Oxford Instruments Plasma Technology & MIT's Microsystems Technology Laboratories (MTL), Cambridge, MA announce a seminar which will address the latest research and technologies in plasma etch deposition and growth.
This 1 day event on 5th December, at the MIT campus in Cambridge, MA, will be comprised of presentations, discussions, and a networking lunch, focussing on latest innovations.
"We've been hosting these successful seminars worldwide for several years, most recently in The Molecular Foundry, LBNL, Caltech, USA and Shanghai, China, and we typically attract a large number of participants to each event", says Stuart Mitchell, VP Sales for Oxford Instruments America Inc, "These workshops provide an ideal opportunity for academic and industrial technologists to network and share ideas, and we are delighted to be holding this joint workshop with Microsystems Technology Laboratories."
Image credit: Oxford Instruments.
The Seminar will include speakers from key international research institutes, who will discuss their research: Prof. Erwin Kessels, Technical University Eindhoven; Vince Genova, Cornell University. In addition, experts in their field from Oxford Instruments & MTL will speak about recent process and applications developments in a number of plasma processing areas.
Presentations cover a full day and currently include:
- ALD applications
- An Overview of Plasma ALD process
- MEMS process
- Nanoscale dielectric etching
- PECVD & TEOS
Dr. Vicky Diadiuk, Associate Director, Operations, at MTL, "This event at MTL will allow our students and researchers to learn more about Atomic Layer Deposition and plasma processing, from the experts at Oxford Instruments, while also attracting participants from the wider technical community. We look forward to welcoming guests to MIT for what promises to be a full and interesting day. "
This seminar is free of charge, but must be booked in advance as places are limited. To book a place or receive further information, email: firstname.lastname@example.org.

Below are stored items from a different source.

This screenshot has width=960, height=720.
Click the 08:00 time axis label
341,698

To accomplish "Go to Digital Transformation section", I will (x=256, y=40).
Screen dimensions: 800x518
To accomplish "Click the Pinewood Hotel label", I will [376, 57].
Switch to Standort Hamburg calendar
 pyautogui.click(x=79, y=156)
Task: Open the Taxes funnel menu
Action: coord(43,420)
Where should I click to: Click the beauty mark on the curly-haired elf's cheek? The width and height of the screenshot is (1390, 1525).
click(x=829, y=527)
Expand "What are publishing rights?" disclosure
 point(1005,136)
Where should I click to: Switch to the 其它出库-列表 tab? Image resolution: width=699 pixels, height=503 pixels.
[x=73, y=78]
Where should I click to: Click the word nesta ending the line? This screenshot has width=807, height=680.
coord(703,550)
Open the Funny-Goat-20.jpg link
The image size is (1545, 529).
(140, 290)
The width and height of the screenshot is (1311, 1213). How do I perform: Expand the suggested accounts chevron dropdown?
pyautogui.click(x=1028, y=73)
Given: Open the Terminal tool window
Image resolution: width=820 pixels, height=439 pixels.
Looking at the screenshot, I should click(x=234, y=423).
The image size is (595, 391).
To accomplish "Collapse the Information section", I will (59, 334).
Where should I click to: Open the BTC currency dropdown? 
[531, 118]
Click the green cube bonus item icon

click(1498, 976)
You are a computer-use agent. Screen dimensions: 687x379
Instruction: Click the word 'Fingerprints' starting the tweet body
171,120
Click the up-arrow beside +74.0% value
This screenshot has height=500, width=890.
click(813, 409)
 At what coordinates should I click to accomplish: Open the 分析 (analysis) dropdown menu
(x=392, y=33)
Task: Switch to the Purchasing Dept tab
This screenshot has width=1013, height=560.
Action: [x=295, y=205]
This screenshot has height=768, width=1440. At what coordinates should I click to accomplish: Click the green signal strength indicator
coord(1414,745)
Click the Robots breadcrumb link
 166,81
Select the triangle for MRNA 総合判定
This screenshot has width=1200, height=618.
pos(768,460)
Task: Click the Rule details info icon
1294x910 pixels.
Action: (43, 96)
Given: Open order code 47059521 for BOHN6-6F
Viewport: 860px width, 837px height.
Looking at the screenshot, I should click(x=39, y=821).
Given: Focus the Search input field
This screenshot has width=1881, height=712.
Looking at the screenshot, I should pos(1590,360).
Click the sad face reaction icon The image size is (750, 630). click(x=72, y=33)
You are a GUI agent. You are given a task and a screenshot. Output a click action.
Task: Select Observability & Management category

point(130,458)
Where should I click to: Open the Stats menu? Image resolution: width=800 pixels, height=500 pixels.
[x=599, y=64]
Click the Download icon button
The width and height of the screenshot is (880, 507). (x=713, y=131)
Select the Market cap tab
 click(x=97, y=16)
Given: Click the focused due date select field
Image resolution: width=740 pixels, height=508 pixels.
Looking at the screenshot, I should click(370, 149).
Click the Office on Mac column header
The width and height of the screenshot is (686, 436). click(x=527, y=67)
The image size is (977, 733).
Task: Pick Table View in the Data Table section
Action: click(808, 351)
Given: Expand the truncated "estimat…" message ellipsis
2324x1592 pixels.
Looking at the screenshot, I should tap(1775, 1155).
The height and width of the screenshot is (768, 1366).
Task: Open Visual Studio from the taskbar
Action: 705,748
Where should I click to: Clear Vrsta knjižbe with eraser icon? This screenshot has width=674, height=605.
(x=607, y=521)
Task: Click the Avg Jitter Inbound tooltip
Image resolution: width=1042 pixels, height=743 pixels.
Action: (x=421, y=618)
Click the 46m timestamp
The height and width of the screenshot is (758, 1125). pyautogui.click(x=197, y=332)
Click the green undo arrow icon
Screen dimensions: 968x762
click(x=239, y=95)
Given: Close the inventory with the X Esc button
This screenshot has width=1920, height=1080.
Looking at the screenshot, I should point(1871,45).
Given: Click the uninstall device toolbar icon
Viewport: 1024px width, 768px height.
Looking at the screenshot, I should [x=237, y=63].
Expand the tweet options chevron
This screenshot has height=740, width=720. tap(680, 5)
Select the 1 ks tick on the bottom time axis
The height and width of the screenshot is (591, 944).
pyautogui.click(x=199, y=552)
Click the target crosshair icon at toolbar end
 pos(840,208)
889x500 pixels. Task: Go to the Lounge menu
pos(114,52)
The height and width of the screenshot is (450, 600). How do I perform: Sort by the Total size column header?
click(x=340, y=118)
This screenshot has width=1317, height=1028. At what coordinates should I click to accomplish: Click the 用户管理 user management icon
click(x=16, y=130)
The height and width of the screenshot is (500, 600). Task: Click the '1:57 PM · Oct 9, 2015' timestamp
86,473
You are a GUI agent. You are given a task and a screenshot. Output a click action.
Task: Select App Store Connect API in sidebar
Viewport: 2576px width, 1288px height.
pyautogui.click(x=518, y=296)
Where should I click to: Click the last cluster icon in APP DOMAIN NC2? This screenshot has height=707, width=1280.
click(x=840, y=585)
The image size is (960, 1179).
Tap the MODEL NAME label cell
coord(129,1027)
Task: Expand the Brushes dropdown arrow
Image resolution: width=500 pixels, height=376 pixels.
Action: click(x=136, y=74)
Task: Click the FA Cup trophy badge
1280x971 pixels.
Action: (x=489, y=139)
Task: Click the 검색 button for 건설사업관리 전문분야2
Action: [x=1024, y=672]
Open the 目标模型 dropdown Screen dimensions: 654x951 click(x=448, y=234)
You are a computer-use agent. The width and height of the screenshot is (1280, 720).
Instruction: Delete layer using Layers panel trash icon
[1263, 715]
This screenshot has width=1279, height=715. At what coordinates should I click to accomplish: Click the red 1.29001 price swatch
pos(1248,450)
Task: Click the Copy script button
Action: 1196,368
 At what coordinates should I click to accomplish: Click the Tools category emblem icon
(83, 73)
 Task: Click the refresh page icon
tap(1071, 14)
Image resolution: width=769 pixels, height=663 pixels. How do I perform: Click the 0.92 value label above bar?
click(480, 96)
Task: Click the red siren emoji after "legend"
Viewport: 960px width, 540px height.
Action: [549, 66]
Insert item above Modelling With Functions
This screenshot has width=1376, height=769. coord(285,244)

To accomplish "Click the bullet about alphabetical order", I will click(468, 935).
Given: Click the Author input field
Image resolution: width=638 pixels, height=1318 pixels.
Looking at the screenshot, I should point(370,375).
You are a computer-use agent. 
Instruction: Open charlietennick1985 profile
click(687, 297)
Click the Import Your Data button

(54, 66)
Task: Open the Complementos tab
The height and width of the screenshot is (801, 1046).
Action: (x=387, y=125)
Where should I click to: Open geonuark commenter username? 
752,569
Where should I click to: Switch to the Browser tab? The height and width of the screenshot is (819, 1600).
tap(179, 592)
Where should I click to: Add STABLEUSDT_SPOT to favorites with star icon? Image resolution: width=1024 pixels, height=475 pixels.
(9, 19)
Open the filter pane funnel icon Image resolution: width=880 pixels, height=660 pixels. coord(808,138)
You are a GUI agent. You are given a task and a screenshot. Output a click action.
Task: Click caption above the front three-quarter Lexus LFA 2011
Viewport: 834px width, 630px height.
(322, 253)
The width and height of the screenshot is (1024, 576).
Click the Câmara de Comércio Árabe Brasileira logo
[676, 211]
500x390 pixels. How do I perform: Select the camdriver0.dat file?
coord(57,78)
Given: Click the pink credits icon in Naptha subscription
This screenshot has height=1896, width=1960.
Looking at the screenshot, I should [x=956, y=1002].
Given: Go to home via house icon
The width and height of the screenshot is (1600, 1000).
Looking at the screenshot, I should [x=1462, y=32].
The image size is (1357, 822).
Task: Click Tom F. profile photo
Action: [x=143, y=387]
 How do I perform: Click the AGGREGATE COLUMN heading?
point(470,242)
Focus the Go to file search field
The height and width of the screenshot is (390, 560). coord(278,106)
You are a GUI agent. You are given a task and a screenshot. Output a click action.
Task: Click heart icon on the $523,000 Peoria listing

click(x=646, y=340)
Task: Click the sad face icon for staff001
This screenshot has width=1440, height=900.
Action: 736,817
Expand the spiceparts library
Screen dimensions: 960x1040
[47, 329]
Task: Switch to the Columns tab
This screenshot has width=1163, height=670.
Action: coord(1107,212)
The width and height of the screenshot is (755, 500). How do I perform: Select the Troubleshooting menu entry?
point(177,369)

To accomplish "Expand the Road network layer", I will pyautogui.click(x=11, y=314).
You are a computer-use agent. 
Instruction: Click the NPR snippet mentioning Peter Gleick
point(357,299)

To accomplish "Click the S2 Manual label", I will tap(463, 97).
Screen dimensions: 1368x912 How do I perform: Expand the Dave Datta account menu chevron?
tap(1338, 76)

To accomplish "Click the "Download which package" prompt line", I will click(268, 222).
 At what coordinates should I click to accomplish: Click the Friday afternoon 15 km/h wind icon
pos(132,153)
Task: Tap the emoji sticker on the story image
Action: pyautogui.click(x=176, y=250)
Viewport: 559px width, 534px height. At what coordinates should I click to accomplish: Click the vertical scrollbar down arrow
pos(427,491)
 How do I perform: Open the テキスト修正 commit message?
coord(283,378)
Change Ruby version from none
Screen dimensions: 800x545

About Oxford Instruments plc
Oxford Instruments designs, supplies and supports high-technology tools and systems with a focus on research and industrial applications. It provides solutions needed to advance fundamental physics research and its transfer into commercial nanotechnology applications. Innovation has been the driving force behind Oxford Instruments' growth and success for over 50 years, and its strategy is to effect the successful commercialisation of these ideas by bringing them to market in a timely and customer-focused fashion.
The first technology business to be spun out from Oxford University over fifty years ago, Oxford Instruments is now a global company with over 1900 staff worldwide and is listed on the FTSE250 index of the London Stock Exchange (OXIG). Its objective is to be the leading provider of new generation tools and systems for the research and industrial sectors.
This involves the combination of core technologies in areas such as low temperature, high magnetic field and ultra high vacuum environments, Nuclear Magnetic Resonance, X-ray, electron and optical based metrology, and advanced growth, deposition and etching.
Oxford Instruments aims to pursue responsible development and deeper understanding of our world through science and technology. Its products, expertise, and ideas address global issues such as energy, environment, security and health.
About Oxford Instruments Plasma Technology
Oxford Instruments Plasma Technology offers flexible, configurable process tools and leading-edge processes for the precise, controllable and repeatable engineering of micro- and nano-structures. Our systems provide process solutions for nanometre layer epitaxial growth of compound semiconductor material, etching of nanometre sized features and the controlled growth of nanostructures. These solutions are based on core technologies in plasma-enhanced deposition and etch, ion-beam deposition and etch, and atomic layer deposition. Products range from compact stand-alone systems for R&D, through batch tools and up to clustered cassette-to-cassette platforms for high-throughput production processing.